Scuola. Ritorno in classe, il clima che si respira e’ quello pre -guerra

Il rientro a scuola dopo le vacanze natalizie e’ caratterizzato da un clima di paura da parte del personale scolastico e dei genitori degli alunni. Tra positivira’ in famiglia accertate, assenze per malattia e nuove norme per la gestione del contagio, la didattica sta passando in secondo piano. Ci si muove all’insegna del “salviamo il salvabile”.

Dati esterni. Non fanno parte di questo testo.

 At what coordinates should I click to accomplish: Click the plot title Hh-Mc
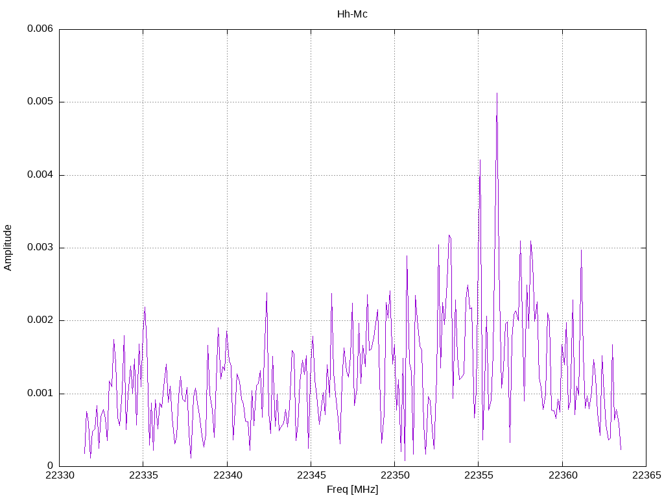(x=352, y=14)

La scuola di questo gennaio 2022 e’ quella degli insegnanti, dei professori  baby sitter che adesso pensano sopratutto al non farsi male. Ci si mette anche l’inverno con un clima rigido seppur soleggiato, anche nel Mezzogiorno d’Italia. Dirigenti e politici che occupano posti istituzionali, sembrano pedine mosse da un algoritmo programmato a prescindere. Pedine che non hanno potere decisionale, salvo rare eccezioni. Seguono linee rette anche se l’evidenza li porta a battere contro un muro. Non sanno svoltare, se non all’ultimo momento o mettono in cantiere di sbattere “allentando la velocita’”. Pur sempre ci sara’ qualcuno che si fara’ male. Poco importa! Ce la caveremo anche stavolta?